Two more of the Xbox One’s launch titles go under the microscope, but is Dead Rising’s zombie-killing or Forza 5’s street-racing worth getting a new console for?
As you’ll see from our forthcoming interview with Sony Europe boss Jim Ryan almost everyone seems willing to admit that in terms of actual new game announcements Microsoft put on the better show at E3. But was it a case of quantity over quality, and are games like Dead Rising 3 and another Forza Motorsport really what fans are looking for from the Xbox One? Hopefully these previews will make it easier to judge just that…
Dead Rising 3
There are many dangers in a publisher agreeing to make their game a format exclusive, but one of the more embarrassing is when people immediately ask why. Although the game itself is untested Titanfall’s pedigree made it almost inevitable that either Microsoft or Sony would try to swoop for it. However, a new Dead Rising is a less predictable choice.
As developer Capcom Vancouver (née Blue Castle Games) points out though the original Dead Rising was originally an Xbox 360 exclusive, although considering the PlayStation 3 hadn’t even been released back in August 2006 that doesn’t seem an entirely fair point. But whatever the politics and money-hatting that may have gone on behind the scenes at least fans now have a third game on one system at least.
We think they’re going to be happy about that, but the truth is this is a very different game from the Japanese-made original. In fact it’s hard to think of any franchise that has changed so much over such a short period of time, while still keeping the same central premise.
That means that Dead Rising 3 is still an open world zombie game, this time set in the entirety of the fictional city of Los Perdidos, California and starring new character Nick Ramos. At the behind closed doors demo we’re not told much about his background, or the wider story, other than that he’s a car mechanic. Although leaks from a few years ago, which have so far turned out to be 100 per cent accurate, suggest there might be some kind of social commentary about immigration.
That sounds a bit heady for a series that’s most famous for allowing you to put its main character in a dress and ride around on a kid’s tricycle but unfortunately one of Dead Rising 3’s big new ideas is to take itself seriously. Not The Last Of Us kind of serious, since Nick does seem to have some sort of sense of humour and there’s lots of over-the-top weapons, but the noticeably darker colour palette and lack of dresses does speak of a game that seems strangely eager to ditch one of its most defining features.
Various members of the dev team were on hand to discuss the game and they insisted that the wackiness is still there if you look for it, but evidently not in the hands-off demo we see (which is identical to the one from the Xbox media briefing, even down to the demonstrator timing his attacks at the same time).
We can at least see that the game is running on an actual Xbox One, not a PC, but when we try to push for why Dead Rising 3 is an exclusive at all we get no satisfying answer.
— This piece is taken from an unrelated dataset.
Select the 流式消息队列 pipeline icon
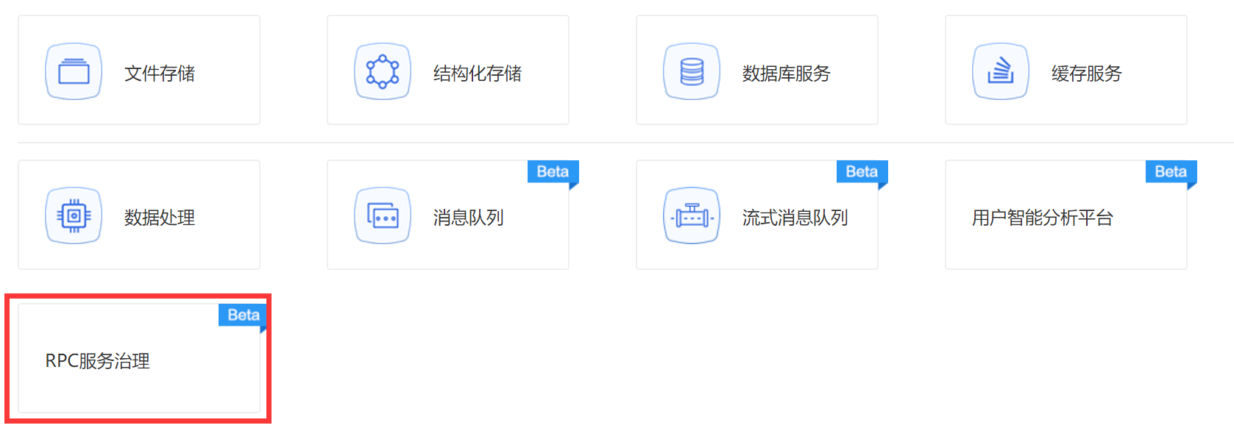 coord(692,215)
There certainly doesn’t seem to be any technical reason and Capcom Vancouver come perilously close to admitting it’s simply because Microsoft paid for the privilege.
We also voice our concern that the problem with Dead Rising 3 is that it’s all good fun messing around killing zombies, but the structure is so loose that once you actually settle down to play the game it’s not actually all that much fun. Although the devs are good enough to admit these issues they’re still a little vague on what exactly they’re going to do about it, but we’re immediately promised that escort missions will not be as frustrating as before.
There’s also no loading anywhere in Dead Rising 3, despite the game world being ‘many times’ larger than the first two games. As a result cars and other vehicles are now much more vital to both getting around and using as a weapon. There’s also no time pressures, plus an autosave that is a world away from the purposeful restrictions of the original.
There is a ‘Nightmare Mode’ for masochist fans though, which re-institutes all the limitations of the original including the time limit and only being able to save in toilets.
We suspect that the developers are right though and that few people will actually use this option, preferring instead to take the easy route to the game’s 400-odd weapons. As before these will require blueprints to craft, but can be constructed on the fly – from adding a sledgehammer to the bottom of a chainsaw to electrifying a machete.
Your inventory and other abilities can all be managed via Xbox SmartGlass, with some only being available if you have a smartphone or tablet. The example in the demo is an artillery strike that you can only call in if you have a mobile device (the conceit is that Nick’s found a smartphone within the game that belongs to some sort of government agent).
Dead Rising 3 is a decent looking game, but we’re not sure we’d go much further than that at the moment – in terms of either graphics or design. The hundreds of different zombies on screen is impressive but despite claims that the game can render an infinite number of zombies at once there’s also some noticeable slowdown already.
The bigger question though is whether the world needs another (mostly) serious zombie game. Given that far worse games than Dead Rising have already been a success merely because they’ve got the undead in them we suppose the answer is probably that it does. But even so it’s hard to see this as the Xbox One’s most enticing exclusive.